At the 2014 Dick’s Sporting Goods Pittsburgh Marathon and UPMC Health Plan Pittsburgh Half-Marathon—both scheduled for Sunday, May 4—athletes who earn 2016 U.S. Olympic Marathon Trials qualifying times will walk away with sizable cash bonuses, Running USA reports.
Those who meet the “A” qualifying standards in the marathon—2:15:00 or faster for men and 2:37:00 or faster for women—will earn $1,500. “B” qualifiers—men who finish the marathon in 2:18:00 or faster or the half in 1:05:00 or faster, and women who run or beat 2:43:00 or 1:15:00—earn $500.
What’s more, organizers have earmarked $40,500 for the top five American male and female finishers in both of these races. (Prizes are $4,500, $3,500, $2,500, $1,500, and $1,000 for the 26.2-miler and $3,000, $2,000, $1,000, $750, and $500 for the 13.1-miler.)

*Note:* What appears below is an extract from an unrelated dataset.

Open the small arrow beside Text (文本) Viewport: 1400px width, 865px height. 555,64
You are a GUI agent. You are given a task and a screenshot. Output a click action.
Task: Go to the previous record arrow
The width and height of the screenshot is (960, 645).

Since they’re eligible for prizes in both the open and U.S.-only categories, homegrown athletes have even more incentive to give it their all on the Steel City streets.
“We designed the American Development Program to provide our up-and-coming athletes with support to reach their dreams of competing in world-class events, including the Olympic Games,” said Patrice Matamoros, CEO of Pittsburgh Three Rivers Marathon, Inc. “It is essential for us as an organization to enable the next great generation of American elite athletes to reach their Olympic dreams by participating in our Pittsburgh races, and we expect a talented group of American distance runners to race in the City of Champions on May 4.”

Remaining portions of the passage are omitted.